Text provided:
This guide covers selecting the right house number hardware, determining optimal placement for street visibility and code compliance, laying out numerals with consistent spacing, and fastening or adhering them to brick, stucco, siding, stone, or wood. The job takes under two hours and the result is permanent and weather-resistant.

What You Will Need

Tools: tape measure, torpedo or 2-foot level, pencil, drill with masonry or wood bit, painter's tape, caulk gun.

Materials: number set (min 4-inch height, aluminum/stainless/brass), masonry anchors or stainless screws, exterior construction adhesive (for smooth surfaces), clear silicone sealant.

Step 01 — Choose the Mounting Location

Walk to the street and look back at 50, 75, and 100 feet — identify obstructions from parked cars, plants, and shadows. Mount on a vertical surface beside the door at 4–6 feet above grade, on an entry column, or at the roofline if the entryway is recessed. Numbers on the mailbox alone do not satisfy most local codes.

Step 02 — Determine Size and Spacing

Rule of thumb: 1 inch of numeral height per 10 feet of street setback. Minimum 4 inches regardless. Space numerals one-third to one-half of numeral height apart. Measure the total set width, divide gap width equally — uneven spacing is visible from 20 feet and is the most common aesthetic error.

Record set:
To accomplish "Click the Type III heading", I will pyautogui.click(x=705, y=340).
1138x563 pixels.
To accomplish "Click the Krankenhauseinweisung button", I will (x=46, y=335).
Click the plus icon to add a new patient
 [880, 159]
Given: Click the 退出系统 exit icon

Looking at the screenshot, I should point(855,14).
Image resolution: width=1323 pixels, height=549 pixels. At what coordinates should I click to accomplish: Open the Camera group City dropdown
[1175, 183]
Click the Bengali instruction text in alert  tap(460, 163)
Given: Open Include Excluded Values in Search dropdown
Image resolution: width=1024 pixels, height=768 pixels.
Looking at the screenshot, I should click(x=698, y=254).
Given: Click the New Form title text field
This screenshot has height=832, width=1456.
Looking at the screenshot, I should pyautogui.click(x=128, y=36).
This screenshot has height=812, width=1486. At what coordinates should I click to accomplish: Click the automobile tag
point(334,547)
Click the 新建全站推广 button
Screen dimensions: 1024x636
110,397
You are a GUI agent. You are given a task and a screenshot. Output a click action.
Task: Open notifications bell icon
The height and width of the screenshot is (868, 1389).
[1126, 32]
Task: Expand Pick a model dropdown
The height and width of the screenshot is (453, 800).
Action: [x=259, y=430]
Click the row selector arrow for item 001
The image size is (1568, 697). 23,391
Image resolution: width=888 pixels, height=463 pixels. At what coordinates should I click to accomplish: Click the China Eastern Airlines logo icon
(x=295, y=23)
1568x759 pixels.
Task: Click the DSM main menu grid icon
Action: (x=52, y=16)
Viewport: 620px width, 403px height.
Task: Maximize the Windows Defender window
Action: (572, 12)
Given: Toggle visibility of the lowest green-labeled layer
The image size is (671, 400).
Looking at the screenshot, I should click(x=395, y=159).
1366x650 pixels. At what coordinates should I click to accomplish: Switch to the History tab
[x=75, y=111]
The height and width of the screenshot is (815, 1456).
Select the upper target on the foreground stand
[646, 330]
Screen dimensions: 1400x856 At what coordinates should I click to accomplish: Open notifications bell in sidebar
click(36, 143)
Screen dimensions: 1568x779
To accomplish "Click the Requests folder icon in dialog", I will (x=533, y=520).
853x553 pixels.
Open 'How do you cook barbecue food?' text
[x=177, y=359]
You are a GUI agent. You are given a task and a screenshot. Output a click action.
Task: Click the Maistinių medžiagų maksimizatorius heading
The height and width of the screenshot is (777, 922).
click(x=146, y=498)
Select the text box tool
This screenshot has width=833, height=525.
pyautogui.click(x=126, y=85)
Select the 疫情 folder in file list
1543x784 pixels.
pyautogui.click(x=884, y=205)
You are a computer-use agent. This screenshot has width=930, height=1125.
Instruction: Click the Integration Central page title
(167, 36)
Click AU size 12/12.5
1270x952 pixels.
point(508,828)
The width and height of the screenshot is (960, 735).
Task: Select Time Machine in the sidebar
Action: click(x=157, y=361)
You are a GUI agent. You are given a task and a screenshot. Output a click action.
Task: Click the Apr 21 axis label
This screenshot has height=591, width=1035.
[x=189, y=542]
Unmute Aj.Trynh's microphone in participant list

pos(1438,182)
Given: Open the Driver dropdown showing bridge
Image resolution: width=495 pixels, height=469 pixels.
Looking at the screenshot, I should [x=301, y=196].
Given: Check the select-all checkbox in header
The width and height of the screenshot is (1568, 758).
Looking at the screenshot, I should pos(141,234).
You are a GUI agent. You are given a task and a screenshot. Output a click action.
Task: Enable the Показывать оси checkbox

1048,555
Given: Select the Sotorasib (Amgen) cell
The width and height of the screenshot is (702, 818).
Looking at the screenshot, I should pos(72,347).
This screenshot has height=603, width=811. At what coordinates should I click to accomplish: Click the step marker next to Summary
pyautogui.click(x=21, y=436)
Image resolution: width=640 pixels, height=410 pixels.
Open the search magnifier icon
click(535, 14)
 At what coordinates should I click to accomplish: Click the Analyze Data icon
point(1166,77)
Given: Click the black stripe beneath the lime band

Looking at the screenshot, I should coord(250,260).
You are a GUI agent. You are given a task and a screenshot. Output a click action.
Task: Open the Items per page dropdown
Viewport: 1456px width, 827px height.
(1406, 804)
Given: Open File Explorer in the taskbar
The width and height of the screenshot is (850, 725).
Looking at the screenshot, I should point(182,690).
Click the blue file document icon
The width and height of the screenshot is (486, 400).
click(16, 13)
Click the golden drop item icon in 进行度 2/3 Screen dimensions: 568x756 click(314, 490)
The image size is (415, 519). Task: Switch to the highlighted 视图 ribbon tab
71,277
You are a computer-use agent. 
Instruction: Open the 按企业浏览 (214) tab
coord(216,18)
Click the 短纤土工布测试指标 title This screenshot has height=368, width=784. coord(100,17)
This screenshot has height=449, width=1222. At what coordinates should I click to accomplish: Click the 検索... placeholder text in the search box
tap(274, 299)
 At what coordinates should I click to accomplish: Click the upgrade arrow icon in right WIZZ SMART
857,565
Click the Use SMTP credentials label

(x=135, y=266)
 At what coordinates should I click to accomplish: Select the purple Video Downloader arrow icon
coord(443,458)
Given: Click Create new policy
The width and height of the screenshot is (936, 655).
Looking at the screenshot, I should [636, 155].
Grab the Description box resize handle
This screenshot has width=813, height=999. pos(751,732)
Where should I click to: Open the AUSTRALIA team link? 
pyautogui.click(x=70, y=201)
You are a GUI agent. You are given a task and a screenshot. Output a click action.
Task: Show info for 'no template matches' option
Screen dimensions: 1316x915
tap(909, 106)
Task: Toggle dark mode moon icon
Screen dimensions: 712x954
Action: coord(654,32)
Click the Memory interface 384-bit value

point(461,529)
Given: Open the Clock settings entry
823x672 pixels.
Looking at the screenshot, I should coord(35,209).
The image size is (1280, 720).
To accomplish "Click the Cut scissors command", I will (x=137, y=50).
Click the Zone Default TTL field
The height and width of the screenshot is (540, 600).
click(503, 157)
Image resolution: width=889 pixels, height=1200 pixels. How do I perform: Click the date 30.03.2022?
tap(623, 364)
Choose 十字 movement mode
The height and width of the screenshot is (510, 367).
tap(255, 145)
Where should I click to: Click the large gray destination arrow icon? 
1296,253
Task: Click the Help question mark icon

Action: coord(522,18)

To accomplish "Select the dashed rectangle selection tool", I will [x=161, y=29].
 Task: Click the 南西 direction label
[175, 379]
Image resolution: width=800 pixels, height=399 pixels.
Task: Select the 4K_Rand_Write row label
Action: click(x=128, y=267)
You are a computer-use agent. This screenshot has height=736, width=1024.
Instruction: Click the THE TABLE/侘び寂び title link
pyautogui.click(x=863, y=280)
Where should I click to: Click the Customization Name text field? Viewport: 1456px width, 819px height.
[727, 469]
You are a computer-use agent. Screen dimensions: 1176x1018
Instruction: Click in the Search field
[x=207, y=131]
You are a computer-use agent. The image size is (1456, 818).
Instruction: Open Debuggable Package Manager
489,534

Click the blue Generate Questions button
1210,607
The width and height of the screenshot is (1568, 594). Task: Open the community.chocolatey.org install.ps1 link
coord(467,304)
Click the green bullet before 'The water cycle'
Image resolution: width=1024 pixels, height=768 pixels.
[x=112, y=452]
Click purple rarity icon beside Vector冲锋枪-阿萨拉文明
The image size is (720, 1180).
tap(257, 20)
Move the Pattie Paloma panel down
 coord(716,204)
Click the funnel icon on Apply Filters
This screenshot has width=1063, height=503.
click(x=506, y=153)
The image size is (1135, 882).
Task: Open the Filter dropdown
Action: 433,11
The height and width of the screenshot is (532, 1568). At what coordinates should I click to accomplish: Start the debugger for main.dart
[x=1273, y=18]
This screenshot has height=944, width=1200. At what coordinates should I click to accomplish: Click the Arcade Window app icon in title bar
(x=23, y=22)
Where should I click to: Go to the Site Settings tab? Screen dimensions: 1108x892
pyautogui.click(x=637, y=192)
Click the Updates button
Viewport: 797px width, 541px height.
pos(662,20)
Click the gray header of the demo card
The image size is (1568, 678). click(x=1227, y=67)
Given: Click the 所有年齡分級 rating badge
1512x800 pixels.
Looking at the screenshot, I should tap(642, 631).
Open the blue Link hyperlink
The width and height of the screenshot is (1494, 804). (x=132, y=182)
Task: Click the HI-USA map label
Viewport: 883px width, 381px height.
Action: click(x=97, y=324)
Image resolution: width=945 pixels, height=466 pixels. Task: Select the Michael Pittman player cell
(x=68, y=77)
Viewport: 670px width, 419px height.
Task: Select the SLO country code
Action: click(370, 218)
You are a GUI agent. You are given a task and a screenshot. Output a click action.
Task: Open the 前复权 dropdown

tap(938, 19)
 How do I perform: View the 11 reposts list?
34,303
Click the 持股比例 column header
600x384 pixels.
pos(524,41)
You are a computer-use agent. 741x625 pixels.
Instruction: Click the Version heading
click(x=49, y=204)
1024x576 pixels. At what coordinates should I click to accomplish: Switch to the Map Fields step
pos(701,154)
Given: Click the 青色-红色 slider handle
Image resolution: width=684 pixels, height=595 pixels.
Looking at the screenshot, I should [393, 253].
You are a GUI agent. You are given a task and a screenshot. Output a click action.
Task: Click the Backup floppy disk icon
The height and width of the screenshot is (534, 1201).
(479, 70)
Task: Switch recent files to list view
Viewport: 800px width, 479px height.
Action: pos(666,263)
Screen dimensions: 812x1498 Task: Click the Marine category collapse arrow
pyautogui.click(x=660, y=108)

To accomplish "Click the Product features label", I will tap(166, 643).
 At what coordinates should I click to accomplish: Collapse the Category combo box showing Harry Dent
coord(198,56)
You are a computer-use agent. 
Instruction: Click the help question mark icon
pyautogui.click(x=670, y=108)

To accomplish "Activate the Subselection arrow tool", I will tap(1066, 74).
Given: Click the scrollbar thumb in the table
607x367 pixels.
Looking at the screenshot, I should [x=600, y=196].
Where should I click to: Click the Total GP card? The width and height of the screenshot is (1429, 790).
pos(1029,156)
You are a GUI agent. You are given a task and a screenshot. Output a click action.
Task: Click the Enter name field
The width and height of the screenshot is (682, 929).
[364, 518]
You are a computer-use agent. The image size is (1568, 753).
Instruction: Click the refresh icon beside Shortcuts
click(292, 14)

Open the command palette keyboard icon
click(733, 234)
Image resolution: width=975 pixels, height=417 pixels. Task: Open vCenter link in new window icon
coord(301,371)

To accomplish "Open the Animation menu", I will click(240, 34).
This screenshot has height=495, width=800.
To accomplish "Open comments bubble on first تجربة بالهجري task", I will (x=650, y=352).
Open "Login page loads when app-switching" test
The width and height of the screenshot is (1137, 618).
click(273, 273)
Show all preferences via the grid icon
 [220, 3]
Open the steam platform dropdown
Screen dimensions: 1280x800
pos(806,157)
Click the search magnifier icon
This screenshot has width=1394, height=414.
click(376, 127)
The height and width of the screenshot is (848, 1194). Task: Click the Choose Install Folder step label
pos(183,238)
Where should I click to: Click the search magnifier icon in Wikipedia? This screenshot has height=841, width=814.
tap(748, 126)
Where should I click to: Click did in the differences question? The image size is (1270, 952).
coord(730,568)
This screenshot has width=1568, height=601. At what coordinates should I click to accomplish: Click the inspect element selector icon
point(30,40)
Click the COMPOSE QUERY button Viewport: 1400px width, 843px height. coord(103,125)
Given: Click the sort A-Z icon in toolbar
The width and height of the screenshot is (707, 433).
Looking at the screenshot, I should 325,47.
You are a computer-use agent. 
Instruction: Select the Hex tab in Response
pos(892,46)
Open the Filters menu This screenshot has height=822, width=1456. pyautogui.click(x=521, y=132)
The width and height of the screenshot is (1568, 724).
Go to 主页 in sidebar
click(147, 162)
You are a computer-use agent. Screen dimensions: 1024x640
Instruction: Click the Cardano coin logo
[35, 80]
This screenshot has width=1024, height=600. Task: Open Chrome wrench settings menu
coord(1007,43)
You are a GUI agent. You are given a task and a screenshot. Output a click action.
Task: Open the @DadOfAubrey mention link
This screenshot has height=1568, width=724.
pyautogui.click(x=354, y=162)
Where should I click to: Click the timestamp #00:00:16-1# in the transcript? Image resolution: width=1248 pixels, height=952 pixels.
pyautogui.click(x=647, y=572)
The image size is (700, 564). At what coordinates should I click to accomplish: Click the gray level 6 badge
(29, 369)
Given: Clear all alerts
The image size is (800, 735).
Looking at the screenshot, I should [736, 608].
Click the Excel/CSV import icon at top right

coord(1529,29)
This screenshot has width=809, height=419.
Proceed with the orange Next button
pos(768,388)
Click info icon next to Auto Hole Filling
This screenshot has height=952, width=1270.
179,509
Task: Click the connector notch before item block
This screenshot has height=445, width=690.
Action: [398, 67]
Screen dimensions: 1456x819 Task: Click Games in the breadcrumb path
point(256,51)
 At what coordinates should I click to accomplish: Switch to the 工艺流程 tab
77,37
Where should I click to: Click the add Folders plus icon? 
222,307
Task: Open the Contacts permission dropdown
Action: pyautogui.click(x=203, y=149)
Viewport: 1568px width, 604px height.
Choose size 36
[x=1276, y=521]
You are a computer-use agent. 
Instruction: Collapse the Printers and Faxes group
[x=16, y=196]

Your goal: For each statement, answer yes or no according to the house number guide, and quote the words of the guide that decide it. (a) The job takes more than two hours. (b) Numbers placed only on the mailbox satisfy most local codes. (c) Numerals should be at least 4 inches tall no matter how far the house sits from the street.

Output:
(a) No: "The job takes under two hours"
(b) No: "Numbers on the mailbox alone do not satisfy most local codes."
(c) Yes: "Minimum 4 inches regardless."